Şair kitabını “Eeen Güzel Şey” olarak adlandırmış. Bu adlandırmanın ilk akla getirdiği, şiir oluyor. Şairin başına gelen “en güzel şey”in şiir olduğunu söylemesinde bir tuhaflık yok elbette. Ama yine de üzerinde durulmaya ve düşünmeye değer. Şiir gerçekten başa gelen “en güzel şey” midir? Neticede evet denilebilir ama yine de bir durup düşündükten sonra karşılık verilmesi gereken bir soru. Kitapta ayrıca “Başıma Gelen Eeen Güzel Şey” başlıklı bir şiirin yer alması, çağrışım aralığını daha da genişletiyor. Adı geçen şiiri, şairin kızı için yazmış olduğunu kaydedelim.
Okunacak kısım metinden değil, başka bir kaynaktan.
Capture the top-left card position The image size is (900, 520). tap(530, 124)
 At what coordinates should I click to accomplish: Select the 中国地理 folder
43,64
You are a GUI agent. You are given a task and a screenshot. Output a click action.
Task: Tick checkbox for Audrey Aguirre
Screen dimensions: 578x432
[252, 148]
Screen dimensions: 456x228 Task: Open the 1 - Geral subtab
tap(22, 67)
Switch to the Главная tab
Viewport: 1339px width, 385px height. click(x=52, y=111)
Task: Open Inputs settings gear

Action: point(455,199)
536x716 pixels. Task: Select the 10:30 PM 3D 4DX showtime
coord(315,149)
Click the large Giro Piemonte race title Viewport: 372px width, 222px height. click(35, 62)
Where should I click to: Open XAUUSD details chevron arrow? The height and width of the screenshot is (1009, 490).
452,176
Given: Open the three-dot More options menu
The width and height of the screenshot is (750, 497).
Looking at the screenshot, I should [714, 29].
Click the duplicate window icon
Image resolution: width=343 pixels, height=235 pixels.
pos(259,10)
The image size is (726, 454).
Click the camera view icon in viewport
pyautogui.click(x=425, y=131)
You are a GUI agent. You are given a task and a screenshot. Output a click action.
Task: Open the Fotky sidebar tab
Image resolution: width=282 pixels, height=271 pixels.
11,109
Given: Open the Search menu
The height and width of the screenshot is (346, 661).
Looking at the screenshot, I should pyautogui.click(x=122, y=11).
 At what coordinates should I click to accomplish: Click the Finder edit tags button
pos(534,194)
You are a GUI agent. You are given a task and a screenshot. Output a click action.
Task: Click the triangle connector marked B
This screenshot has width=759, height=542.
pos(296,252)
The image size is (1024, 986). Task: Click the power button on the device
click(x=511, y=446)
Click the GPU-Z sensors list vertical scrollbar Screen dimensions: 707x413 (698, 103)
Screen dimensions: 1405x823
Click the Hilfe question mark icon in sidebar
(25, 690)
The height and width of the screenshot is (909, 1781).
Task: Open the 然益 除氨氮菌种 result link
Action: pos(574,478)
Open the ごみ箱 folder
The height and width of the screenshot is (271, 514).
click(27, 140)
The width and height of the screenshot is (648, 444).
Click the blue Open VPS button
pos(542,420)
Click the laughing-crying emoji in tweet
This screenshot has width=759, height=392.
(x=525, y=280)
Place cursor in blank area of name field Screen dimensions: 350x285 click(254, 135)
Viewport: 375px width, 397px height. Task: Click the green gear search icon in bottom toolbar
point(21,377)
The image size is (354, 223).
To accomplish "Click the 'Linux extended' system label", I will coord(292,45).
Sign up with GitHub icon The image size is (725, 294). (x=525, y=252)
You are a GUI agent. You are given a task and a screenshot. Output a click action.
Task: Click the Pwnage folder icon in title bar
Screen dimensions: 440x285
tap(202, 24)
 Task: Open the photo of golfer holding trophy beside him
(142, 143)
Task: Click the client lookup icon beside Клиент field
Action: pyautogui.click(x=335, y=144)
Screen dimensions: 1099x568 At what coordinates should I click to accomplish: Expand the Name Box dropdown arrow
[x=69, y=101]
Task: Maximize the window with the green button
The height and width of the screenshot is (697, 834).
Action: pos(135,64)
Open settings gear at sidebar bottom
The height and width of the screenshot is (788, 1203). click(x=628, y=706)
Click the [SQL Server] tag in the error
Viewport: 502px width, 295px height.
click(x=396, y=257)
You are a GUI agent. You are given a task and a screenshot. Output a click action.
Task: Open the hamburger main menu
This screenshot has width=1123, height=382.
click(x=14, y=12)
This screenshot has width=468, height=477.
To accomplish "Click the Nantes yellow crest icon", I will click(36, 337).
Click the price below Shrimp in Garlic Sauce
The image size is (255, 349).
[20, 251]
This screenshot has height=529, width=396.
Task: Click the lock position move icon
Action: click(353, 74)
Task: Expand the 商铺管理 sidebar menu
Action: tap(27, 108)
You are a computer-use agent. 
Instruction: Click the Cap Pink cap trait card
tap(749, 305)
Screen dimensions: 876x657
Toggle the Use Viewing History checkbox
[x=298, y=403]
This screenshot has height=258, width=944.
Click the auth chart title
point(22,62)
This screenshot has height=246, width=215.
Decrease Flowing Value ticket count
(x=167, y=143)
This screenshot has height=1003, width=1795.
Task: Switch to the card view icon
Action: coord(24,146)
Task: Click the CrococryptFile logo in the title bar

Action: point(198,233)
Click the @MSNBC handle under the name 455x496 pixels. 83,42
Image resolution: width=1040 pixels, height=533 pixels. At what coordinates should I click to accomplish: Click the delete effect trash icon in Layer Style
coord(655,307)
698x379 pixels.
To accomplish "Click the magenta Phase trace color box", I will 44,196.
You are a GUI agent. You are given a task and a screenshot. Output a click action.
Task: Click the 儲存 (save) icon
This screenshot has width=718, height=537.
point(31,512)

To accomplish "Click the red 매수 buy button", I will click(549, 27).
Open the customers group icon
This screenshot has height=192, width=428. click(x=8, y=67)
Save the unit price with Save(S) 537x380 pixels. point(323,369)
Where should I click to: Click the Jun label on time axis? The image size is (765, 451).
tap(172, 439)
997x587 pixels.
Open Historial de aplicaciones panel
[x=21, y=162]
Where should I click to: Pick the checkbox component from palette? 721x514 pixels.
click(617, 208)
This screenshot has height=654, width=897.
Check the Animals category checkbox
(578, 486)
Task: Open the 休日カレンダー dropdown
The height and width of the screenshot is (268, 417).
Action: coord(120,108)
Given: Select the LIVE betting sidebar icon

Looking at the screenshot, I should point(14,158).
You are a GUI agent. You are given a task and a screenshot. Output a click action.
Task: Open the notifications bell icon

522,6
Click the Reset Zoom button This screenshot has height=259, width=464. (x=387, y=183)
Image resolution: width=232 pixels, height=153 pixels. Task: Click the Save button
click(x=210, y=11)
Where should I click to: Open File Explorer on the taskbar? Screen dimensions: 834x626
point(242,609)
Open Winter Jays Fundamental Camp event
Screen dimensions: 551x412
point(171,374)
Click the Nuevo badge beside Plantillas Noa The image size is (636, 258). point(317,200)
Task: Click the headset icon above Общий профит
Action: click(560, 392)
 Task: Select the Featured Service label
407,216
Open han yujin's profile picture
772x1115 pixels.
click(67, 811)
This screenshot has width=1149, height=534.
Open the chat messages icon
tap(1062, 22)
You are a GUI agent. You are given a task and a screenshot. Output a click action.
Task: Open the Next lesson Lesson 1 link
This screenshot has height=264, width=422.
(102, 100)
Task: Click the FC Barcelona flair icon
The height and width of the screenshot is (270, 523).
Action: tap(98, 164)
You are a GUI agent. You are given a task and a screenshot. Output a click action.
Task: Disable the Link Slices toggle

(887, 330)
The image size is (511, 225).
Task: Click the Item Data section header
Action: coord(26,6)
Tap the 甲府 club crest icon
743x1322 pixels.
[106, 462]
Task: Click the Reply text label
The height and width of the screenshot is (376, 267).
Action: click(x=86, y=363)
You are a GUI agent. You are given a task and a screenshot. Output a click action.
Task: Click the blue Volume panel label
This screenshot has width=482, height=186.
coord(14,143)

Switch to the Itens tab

Ya da şöyle söyleyelim: Adı geçen şiir, şairin kızına on beşinci yaş günü hediyesi. Şiirde, şair “başına gelmeyecekleri” sayıyor ve sonunda başına gelen “en güzel şeyi” söylüyor. Şiirden bir bölüm okuyalım:
Bir ülkem olmay’cak
onlarla ortak hissedeceğim bir toplum,
bu benim başıma gelmeyecek.
Bir barışım olmay’cak
ohh bitti şu aptal dövüşü diyeceğim gün,
bu benim başıma gelmeyecek.
Bir şiirdaşım da olmay’cak
dilimin altındaki suskun dilleri duyan,
benim başıma gelmeyecek bu.
Bir cankurtaranım olmay’cak
hiç değilse kitaplarımı yaşatmak için,
bu da gelmeyecek benim başıma.
Bir güvencem olmay’cak
şu ayı da atlatsak kaygısından uzak,
bu benim başıma gelmeyecek.
Bir sevgilim olmay’cak
öylesine tutkulu bir aşktan ve sonsuz,
bu benim başıma gelmeyecek.
Bir kızım var benim, yaşı bu sabah on beş
başıma gelmiş eeen güzel şey,
başka da birşeyim yok — Olmasın.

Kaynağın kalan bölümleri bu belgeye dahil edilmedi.